▶ **Material supplied**
::::::

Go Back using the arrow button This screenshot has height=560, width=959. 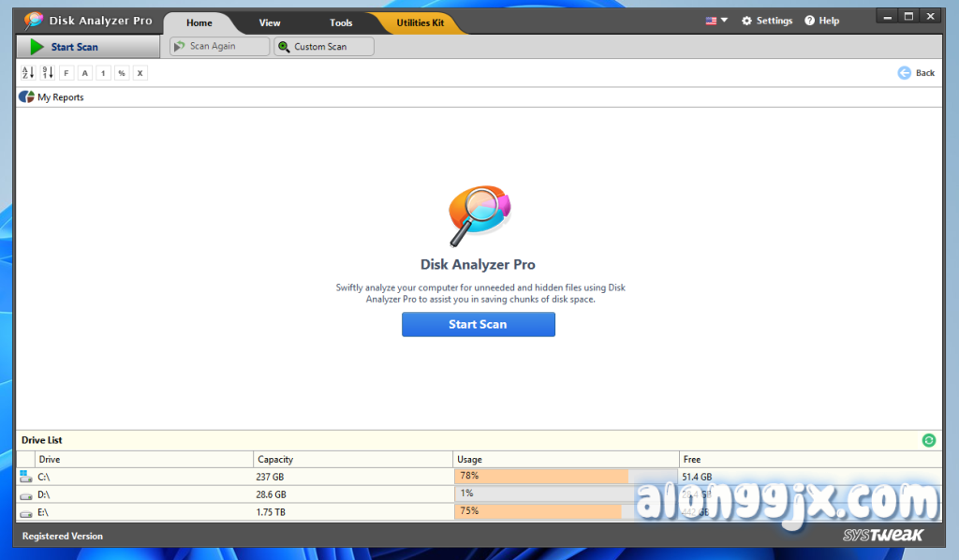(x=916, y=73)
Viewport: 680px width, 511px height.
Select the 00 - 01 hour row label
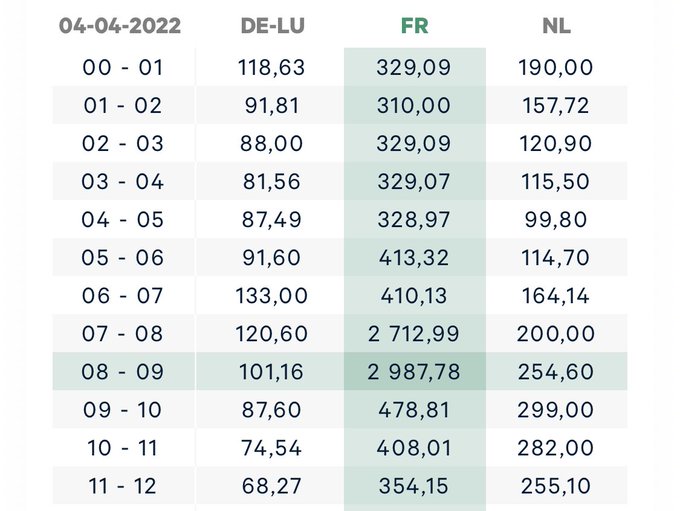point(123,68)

::::::

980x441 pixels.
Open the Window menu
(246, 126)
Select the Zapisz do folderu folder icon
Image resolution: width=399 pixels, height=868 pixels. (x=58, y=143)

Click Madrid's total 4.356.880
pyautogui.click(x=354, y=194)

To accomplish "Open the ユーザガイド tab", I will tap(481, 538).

::::::

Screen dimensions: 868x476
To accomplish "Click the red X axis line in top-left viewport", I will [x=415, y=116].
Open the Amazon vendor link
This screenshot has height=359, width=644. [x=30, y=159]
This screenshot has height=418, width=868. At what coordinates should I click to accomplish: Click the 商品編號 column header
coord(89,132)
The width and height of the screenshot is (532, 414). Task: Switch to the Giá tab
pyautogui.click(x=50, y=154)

::::::

▶ **Instructions for the task**
Whenever the string "will" shows up on a line of the listing, copy that line.

▶ **Result of the exercise**
To accomplish "Open the ユーザガイド tab", I will tap(481, 538).
To accomplish "Click the red X axis line in top-left viewport", I will [x=415, y=116].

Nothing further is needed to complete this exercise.